My mother traveled alone after the divorce. Occasionally, she would take her cousin along for company. The two of them went to the Holy Land and came back with hand-woven rugs and Dead Sea Salt scrubs and pictures of each other on camels. My mother likes camels, cab drivers and adventures. She likes talking to strangers at pubs and crashing other people’s wedding receptions being held in hotel bars. She likes eating savory things for breakfast like they do in Jerusalem: tabouli salad and hummus and olives and cucumber sprinkled with spices. She likes curry and naan and jacket potatoes and scotch and seven, Mister Whippy soft-serve and the Cadbury Flake chocolates they stick in the cone’s creamy top like a straw.
After her diagnosis, my mother was scared. Of the cancer. Of its insidiousness, its silence. The doctors succeeded in removing the carcinoma from her skin, lifting away not only the split pea but several dermal layers beneath it. “Just in case,” they said, “you should consider a small dose of radiation and chemotherapy.” Six to eight weeks. It will wipe out any cancerous cells that might be lingering, they said. It will guarantee you 20-30 years of carefree living, they said.
“You have plans,” the doctor told her as she sat on the examination table. “You have places to go, things to see.” My mother told him about the trip to Greece. He said it sounded wonderful. He said it was worth postponing. He said she was the youngest sixty-two-year-old he had ever met. My mother liked this. She called me after the appointment and told me so, several times over. My mother likes flattery, hair dye, Botox and Forever 21. She told the doctor she would consider the treatments and then went out for sushi. She sat at the bar drinking sake and looking at travel magazines, trying not to think about the time bomb beneath her skin.
The doctor gave my mother several days to make a choice. We spent a lot of time on the phone that week: me on my bed in San Diego sitting in a pool of spring sunshine; her, I imagined, sprawled on the powder blue couch in her living room, shades drawn, A/C blasting. I suggested a holistic approach—a gentler alternative to the chemo, the radiation, all those chemicals. “Clean diet, detox, cutting out sugar,” I explained. I could feel her nodding on the other end of the line. Nodding, and frowning. Because my mother likes sugar, mostly in the form of cheap wine and popsicles. She dislikes self-deprivation. Her idea of a detox is limiting alcohol to organic red wine—“one bottle a day, tops.” She likes doctors who are liberal with prescriptions, who don’t give her hell about her drinking, who say things with an air of authority. I knew all this.

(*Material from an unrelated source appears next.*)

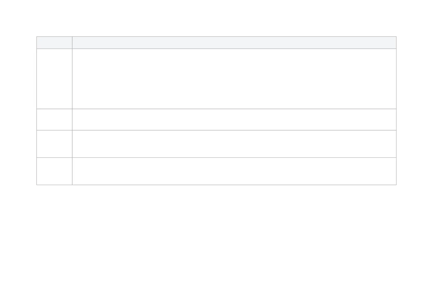Click the column divider in the header row

(x=72, y=43)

I tried to make the alternative sound appealing. “I mean, how cool would it be if you could just, like, neutralize the cancer?” My mother listened as I talked about the transformative effects of food and positive thinking; as I rambled on about my own release from anxiety after a year of clean eating and bodywork, the phone growing hotter and hotter against my ear.
“It all sounds so wonderful. I wish I had your discipline,” she said. I told her I wanted to help; that we could do it together. But in the end, she grew quiet. “I’m sorry. I’m just too afraid.”
My mother did not like the idea of radiation and chemotherapy. But more than that, she didn’t like “what if’s.” What might happen inside her body if she did not do the treatment. What might happen if she relied on willpower and antioxidants and the dozens of supplements flooding her kitchen drawers. She hadn’t always been this way.
My mother grew up in the sixties. She ate Oreos and Miracle Whip and thought mayonnaise was a health food. In high school, she suffered from acne and anxiety, vitamin deficiencies and depression. After that, she read a lot. She tried to eat better. My mother raised me in a household of tofu and vitamins and soymilk and buckwheat pancakes. She read Dr. Spock and The Vitamin Book, took me to yoga when I was ten, told the orthodontist my teeth were perfect with the gap in the front, let me dress myself: green tights, orange shirtdress, pink pith helmet, black and white oxfords. When I was in middle school, she got a bad case of cystitis and skipped the antibiotics in favor of corn silk tea, cabbage, brown rice and ghee for a month until it cleared. Now I am grown up, and I remember these things—the things I pushed away as a child for tasting bad or smelling funny, the things I draw close now because they make me feel safe and whole. Because they remind me of her. I drink hot water with lemon and turmeric root and wheatgrass, go to yoga twice a week, bring her baskets of squash and kale from the farmer’s market near my house each time I visit. I tell everyone, “That’s how my mother raised me.” I imagine she would like this.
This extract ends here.